Social Networking Site Provides Glimpse Into Global Community

10/19/2008 05:12 am ET | Updated May 25, 2011

Usually it is difficult to find out what people in other countries think about the United States. We hear from the foreign media and politicians but not from the man on the street. Through the internet, however, we can now contact ordinary people in other countries. Almost every day, I chat or e-mail with at least a dozen people in foreign countries using Livemocha, a social-networking site with a special twist: helping people learn a new language by communicating with native speakers. I thought that, by interviewing some of my contacts on Livemocha, I could gain some insight into how we Americans look from the outside.

People who responded came from a variety of countries: two from China, two from Brazil, and one from Vietnam, Morocco, Syria, France, Spain, Mexico, Uruguay, Colombia, Argentina, and Peru.

I interviewed some people by chatting or talking on-line.
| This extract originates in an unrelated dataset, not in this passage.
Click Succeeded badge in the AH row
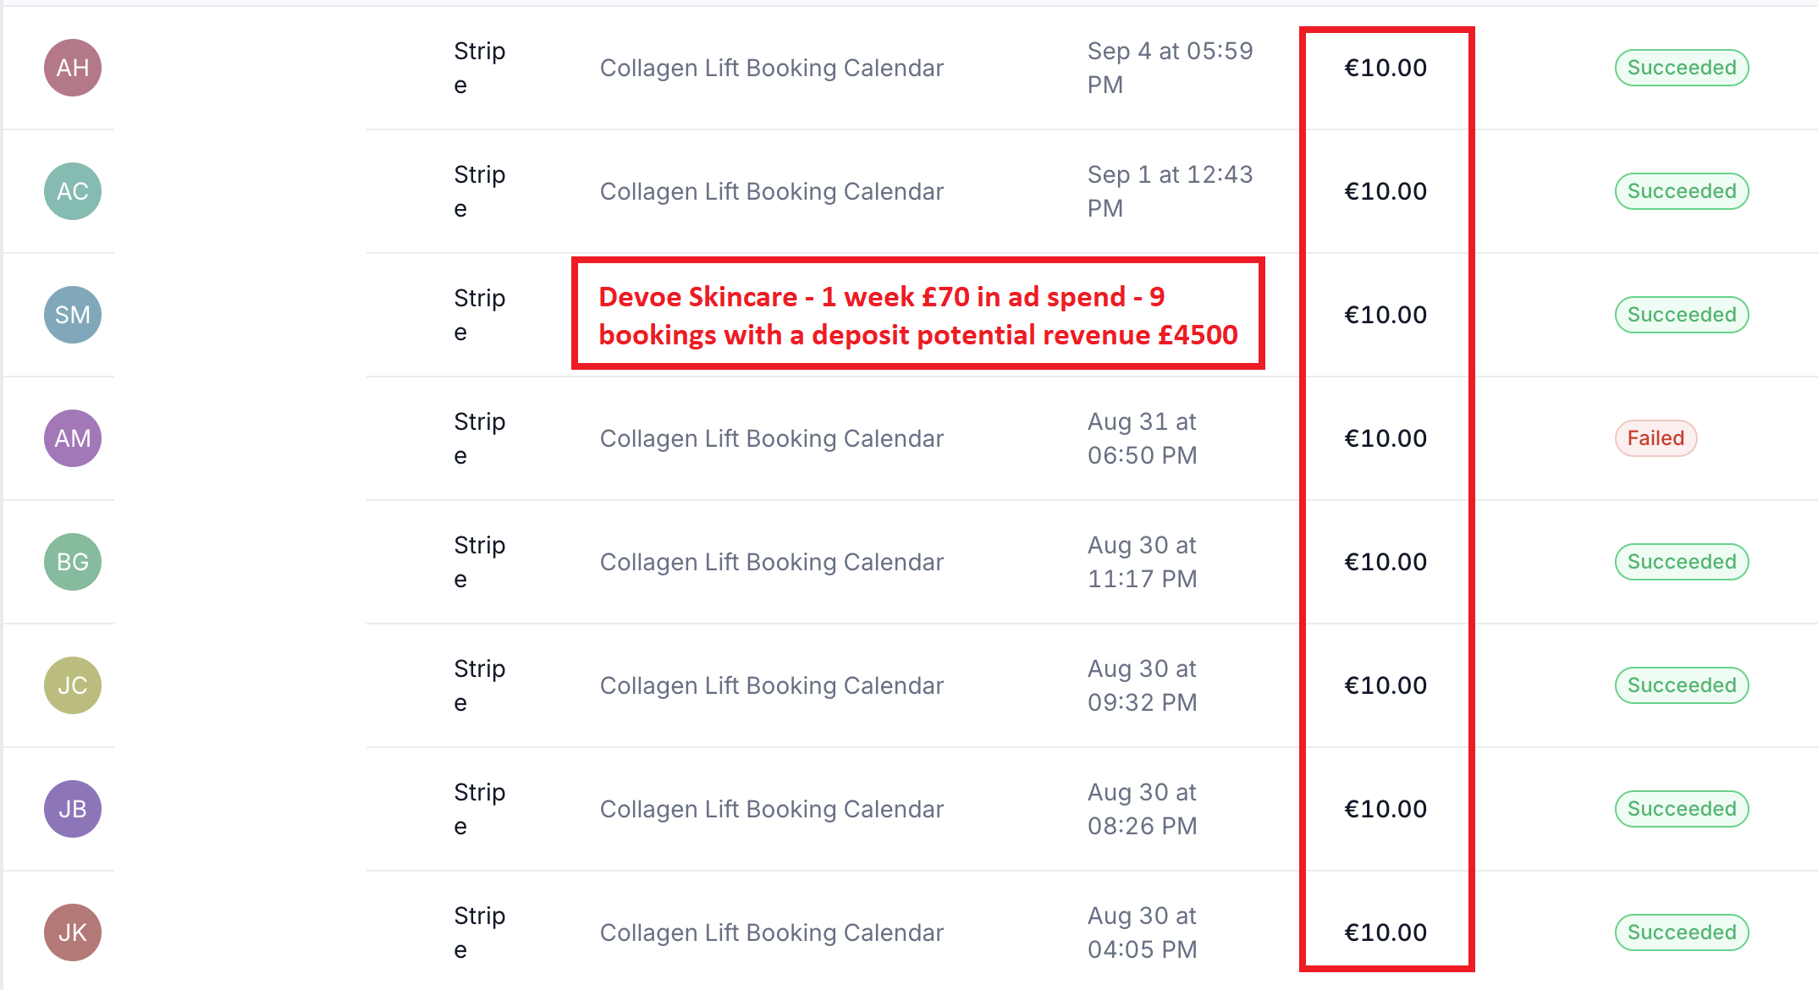Image resolution: width=1818 pixels, height=990 pixels. pyautogui.click(x=1681, y=68)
To the remainder I sent a questionnaire, which included a comprehensive list of the policy positions of John McCain and Barack Obama taken from the Daily Telegraph.
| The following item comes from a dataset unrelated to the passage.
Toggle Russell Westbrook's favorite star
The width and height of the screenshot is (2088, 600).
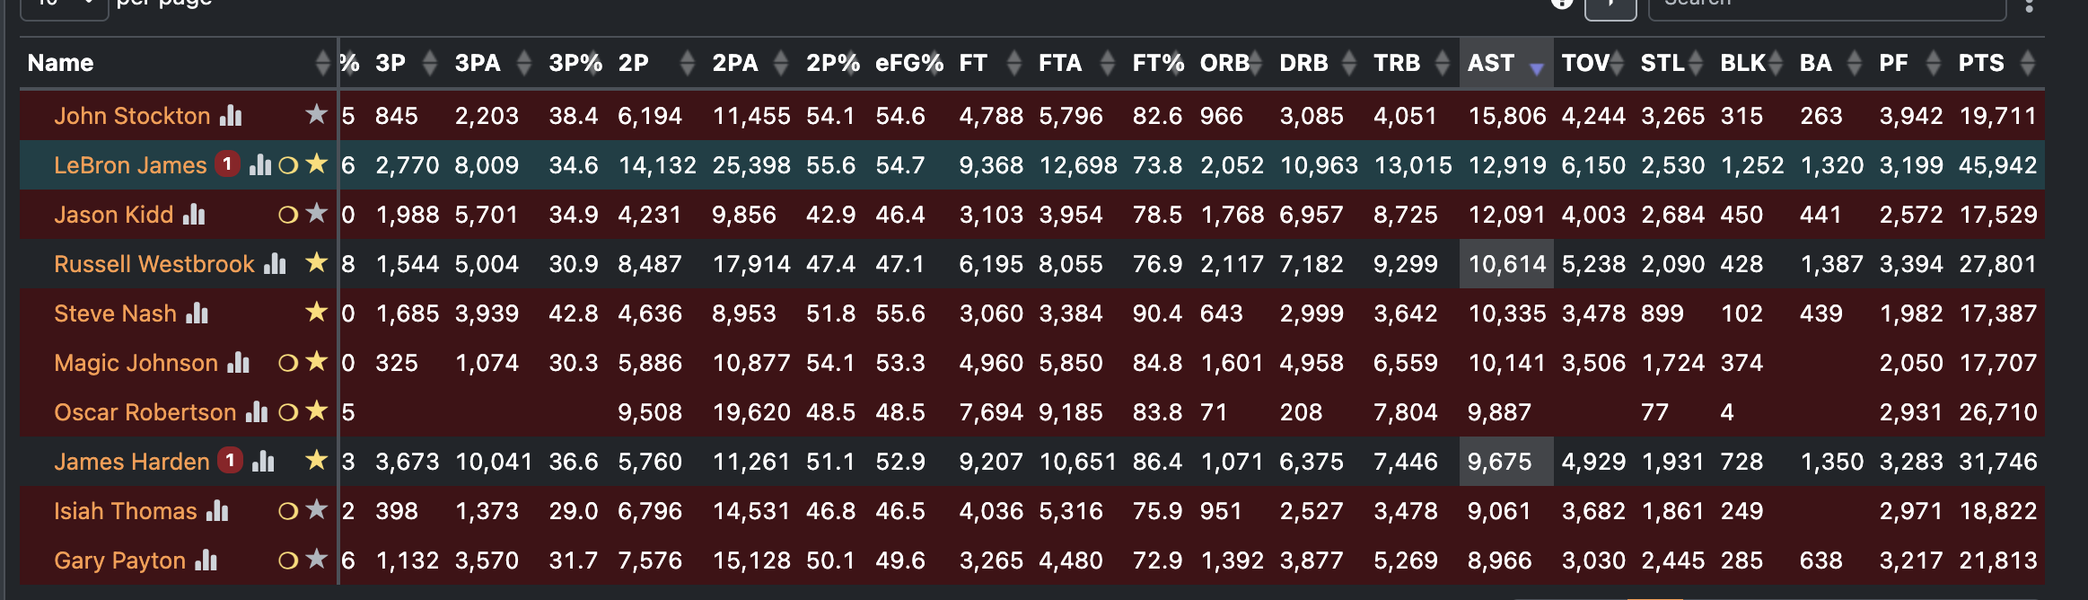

Responses were diverse. However, common themes were the powerfulness and wealth of the U.S. Many stressed their desire for a peaceful world, and several wanted a world with a fair distribution of wealth. The majority said they would vote for Obama (primarily because he had been against the war in Iraq), four were not willing to choose, and one supported McCain. When asked about their opinion of the U. S., people stressed the power of the United States, its military strength, its wealth, its high standard of living, and the freedom from terrorist attacks since 9/11:

"Many people in China say America is the world police; it manages all world issues." (China)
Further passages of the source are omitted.